* DATA:
★ ★ ★ ★

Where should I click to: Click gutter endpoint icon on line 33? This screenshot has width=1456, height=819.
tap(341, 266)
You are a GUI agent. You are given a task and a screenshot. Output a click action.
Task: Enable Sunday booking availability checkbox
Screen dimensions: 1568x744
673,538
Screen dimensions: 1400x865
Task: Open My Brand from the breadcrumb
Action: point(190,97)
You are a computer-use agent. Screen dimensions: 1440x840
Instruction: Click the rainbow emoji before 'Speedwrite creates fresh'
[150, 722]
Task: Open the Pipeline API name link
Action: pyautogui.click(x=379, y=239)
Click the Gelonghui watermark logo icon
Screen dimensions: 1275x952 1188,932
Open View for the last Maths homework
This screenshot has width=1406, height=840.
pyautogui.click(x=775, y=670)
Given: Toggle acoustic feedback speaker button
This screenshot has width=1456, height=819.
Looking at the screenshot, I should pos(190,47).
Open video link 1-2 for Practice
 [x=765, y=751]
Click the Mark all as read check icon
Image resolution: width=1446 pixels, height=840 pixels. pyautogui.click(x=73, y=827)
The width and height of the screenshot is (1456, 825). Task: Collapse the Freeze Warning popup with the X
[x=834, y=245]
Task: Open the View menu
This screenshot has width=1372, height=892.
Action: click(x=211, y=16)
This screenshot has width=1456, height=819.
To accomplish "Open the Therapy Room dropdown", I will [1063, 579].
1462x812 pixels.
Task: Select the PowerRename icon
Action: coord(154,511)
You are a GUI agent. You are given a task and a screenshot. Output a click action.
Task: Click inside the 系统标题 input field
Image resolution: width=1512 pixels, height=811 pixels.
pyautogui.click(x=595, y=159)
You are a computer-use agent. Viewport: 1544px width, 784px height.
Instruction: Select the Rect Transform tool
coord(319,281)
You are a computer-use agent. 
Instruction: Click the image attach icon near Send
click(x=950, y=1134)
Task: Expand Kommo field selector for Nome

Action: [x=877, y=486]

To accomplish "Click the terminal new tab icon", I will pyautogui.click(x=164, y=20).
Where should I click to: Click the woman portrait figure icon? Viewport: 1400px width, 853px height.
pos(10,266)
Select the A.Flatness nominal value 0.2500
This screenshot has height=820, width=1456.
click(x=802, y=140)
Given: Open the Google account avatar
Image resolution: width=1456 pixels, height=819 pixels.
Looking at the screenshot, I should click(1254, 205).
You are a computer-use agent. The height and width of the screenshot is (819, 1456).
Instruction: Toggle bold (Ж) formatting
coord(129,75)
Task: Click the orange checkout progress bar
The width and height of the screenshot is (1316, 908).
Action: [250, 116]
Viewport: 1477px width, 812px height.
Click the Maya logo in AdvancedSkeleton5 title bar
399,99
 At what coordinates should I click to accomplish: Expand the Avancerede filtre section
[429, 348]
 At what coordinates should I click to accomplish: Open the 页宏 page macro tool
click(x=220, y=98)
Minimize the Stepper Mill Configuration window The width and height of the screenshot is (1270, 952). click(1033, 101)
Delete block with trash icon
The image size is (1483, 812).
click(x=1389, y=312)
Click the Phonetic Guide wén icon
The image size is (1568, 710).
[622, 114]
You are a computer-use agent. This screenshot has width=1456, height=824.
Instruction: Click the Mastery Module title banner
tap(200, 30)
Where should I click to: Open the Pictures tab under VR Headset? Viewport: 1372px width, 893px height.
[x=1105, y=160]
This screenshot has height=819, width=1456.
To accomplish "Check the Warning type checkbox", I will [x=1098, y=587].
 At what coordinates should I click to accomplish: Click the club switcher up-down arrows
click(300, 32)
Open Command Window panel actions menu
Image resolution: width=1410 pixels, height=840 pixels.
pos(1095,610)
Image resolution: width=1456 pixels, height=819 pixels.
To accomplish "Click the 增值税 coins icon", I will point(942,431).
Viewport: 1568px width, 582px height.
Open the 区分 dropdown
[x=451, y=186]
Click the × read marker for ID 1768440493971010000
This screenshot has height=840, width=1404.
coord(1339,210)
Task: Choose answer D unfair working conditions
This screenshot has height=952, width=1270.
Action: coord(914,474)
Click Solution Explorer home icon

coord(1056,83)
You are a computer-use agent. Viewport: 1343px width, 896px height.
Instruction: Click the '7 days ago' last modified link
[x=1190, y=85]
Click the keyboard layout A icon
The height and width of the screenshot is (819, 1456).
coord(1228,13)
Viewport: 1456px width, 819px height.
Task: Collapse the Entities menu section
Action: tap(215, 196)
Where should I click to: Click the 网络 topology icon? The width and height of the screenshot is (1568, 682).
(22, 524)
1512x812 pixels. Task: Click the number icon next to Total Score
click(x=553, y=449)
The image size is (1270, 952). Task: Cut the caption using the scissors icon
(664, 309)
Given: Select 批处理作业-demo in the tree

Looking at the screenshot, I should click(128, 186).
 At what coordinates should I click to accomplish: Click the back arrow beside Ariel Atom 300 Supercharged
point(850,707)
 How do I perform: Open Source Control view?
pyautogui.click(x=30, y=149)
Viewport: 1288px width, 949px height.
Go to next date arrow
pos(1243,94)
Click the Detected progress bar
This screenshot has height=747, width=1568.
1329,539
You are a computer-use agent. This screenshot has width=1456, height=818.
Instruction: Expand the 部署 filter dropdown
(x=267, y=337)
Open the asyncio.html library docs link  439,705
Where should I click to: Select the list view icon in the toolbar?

★ ★ ★ ★

* TASK ITEM:
Write out all the data again, exactly as it appears.

* ANSWER BELOW:
Where should I click to: Click gutter endpoint icon on line 33? This screenshot has width=1456, height=819.
tap(341, 266)
You are a GUI agent. You are given a task and a screenshot. Output a click action.
Task: Enable Sunday booking availability checkbox
Screen dimensions: 1568x744
673,538
Screen dimensions: 1400x865
Task: Open My Brand from the breadcrumb
Action: point(190,97)
You are a computer-use agent. Screen dimensions: 1440x840
Instruction: Click the rainbow emoji before 'Speedwrite creates fresh'
[150, 722]
Task: Open the Pipeline API name link
Action: pyautogui.click(x=379, y=239)
Click the Gelonghui watermark logo icon
Screen dimensions: 1275x952 1188,932
Open View for the last Maths homework
This screenshot has width=1406, height=840.
pyautogui.click(x=775, y=670)
Given: Toggle acoustic feedback speaker button
This screenshot has width=1456, height=819.
Looking at the screenshot, I should pos(190,47).
Open video link 1-2 for Practice
 [x=765, y=751]
Click the Mark all as read check icon
Image resolution: width=1446 pixels, height=840 pixels. pyautogui.click(x=73, y=827)
The width and height of the screenshot is (1456, 825). Task: Collapse the Freeze Warning popup with the X
[x=834, y=245]
Task: Open the View menu
This screenshot has width=1372, height=892.
Action: click(x=211, y=16)
This screenshot has width=1456, height=819.
To accomplish "Open the Therapy Room dropdown", I will [1063, 579].
1462x812 pixels.
Task: Select the PowerRename icon
Action: coord(154,511)
You are a GUI agent. You are given a task and a screenshot. Output a click action.
Task: Click inside the 系统标题 input field
Image resolution: width=1512 pixels, height=811 pixels.
pyautogui.click(x=595, y=159)
You are a computer-use agent. Viewport: 1544px width, 784px height.
Instruction: Select the Rect Transform tool
coord(319,281)
You are a computer-use agent. 
Instruction: Click the image attach icon near Send
click(x=950, y=1134)
Task: Expand Kommo field selector for Nome

Action: [x=877, y=486]

To accomplish "Click the terminal new tab icon", I will pyautogui.click(x=164, y=20).
Where should I click to: Click the woman portrait figure icon? Viewport: 1400px width, 853px height.
pos(10,266)
Select the A.Flatness nominal value 0.2500
This screenshot has height=820, width=1456.
click(x=802, y=140)
Given: Open the Google account avatar
Image resolution: width=1456 pixels, height=819 pixels.
Looking at the screenshot, I should click(1254, 205).
You are a computer-use agent. The height and width of the screenshot is (819, 1456).
Instruction: Toggle bold (Ж) formatting
coord(129,75)
Task: Click the orange checkout progress bar
The width and height of the screenshot is (1316, 908).
Action: [250, 116]
Viewport: 1477px width, 812px height.
Click the Maya logo in AdvancedSkeleton5 title bar
399,99
 At what coordinates should I click to accomplish: Expand the Avancerede filtre section
[429, 348]
 At what coordinates should I click to accomplish: Open the 页宏 page macro tool
click(x=220, y=98)
Minimize the Stepper Mill Configuration window The width and height of the screenshot is (1270, 952). click(1033, 101)
Delete block with trash icon
The image size is (1483, 812).
click(x=1389, y=312)
Click the Phonetic Guide wén icon
The image size is (1568, 710).
[622, 114]
You are a computer-use agent. This screenshot has width=1456, height=824.
Instruction: Click the Mastery Module title banner
tap(200, 30)
Where should I click to: Open the Pictures tab under VR Headset? Viewport: 1372px width, 893px height.
[x=1105, y=160]
This screenshot has height=819, width=1456.
To accomplish "Check the Warning type checkbox", I will [x=1098, y=587].
 At what coordinates should I click to accomplish: Click the club switcher up-down arrows
click(300, 32)
Open Command Window panel actions menu
Image resolution: width=1410 pixels, height=840 pixels.
pos(1095,610)
Image resolution: width=1456 pixels, height=819 pixels.
To accomplish "Click the 增值税 coins icon", I will point(942,431).
Viewport: 1568px width, 582px height.
Open the 区分 dropdown
[x=451, y=186]
Click the × read marker for ID 1768440493971010000
This screenshot has height=840, width=1404.
coord(1339,210)
Task: Choose answer D unfair working conditions
This screenshot has height=952, width=1270.
Action: coord(914,474)
Click Solution Explorer home icon

coord(1056,83)
You are a computer-use agent. Viewport: 1343px width, 896px height.
Instruction: Click the '7 days ago' last modified link
[x=1190, y=85]
Click the keyboard layout A icon
The height and width of the screenshot is (819, 1456).
coord(1228,13)
Viewport: 1456px width, 819px height.
Task: Collapse the Entities menu section
Action: tap(215, 196)
Where should I click to: Click the 网络 topology icon? The width and height of the screenshot is (1568, 682).
(22, 524)
1512x812 pixels. Task: Click the number icon next to Total Score
click(x=553, y=449)
The image size is (1270, 952). Task: Cut the caption using the scissors icon
(664, 309)
Given: Select 批处理作业-demo in the tree

Looking at the screenshot, I should click(128, 186).
 At what coordinates should I click to accomplish: Click the back arrow beside Ariel Atom 300 Supercharged
point(850,707)
 How do I perform: Open Source Control view?
pyautogui.click(x=30, y=149)
Viewport: 1288px width, 949px height.
Go to next date arrow
pos(1243,94)
Click the Detected progress bar
This screenshot has height=747, width=1568.
1329,539
You are a computer-use agent. This screenshot has width=1456, height=818.
Instruction: Expand the 部署 filter dropdown
(x=267, y=337)
Open the asyncio.html library docs link  439,705
Where should I click to: Select the list view icon in the toolbar?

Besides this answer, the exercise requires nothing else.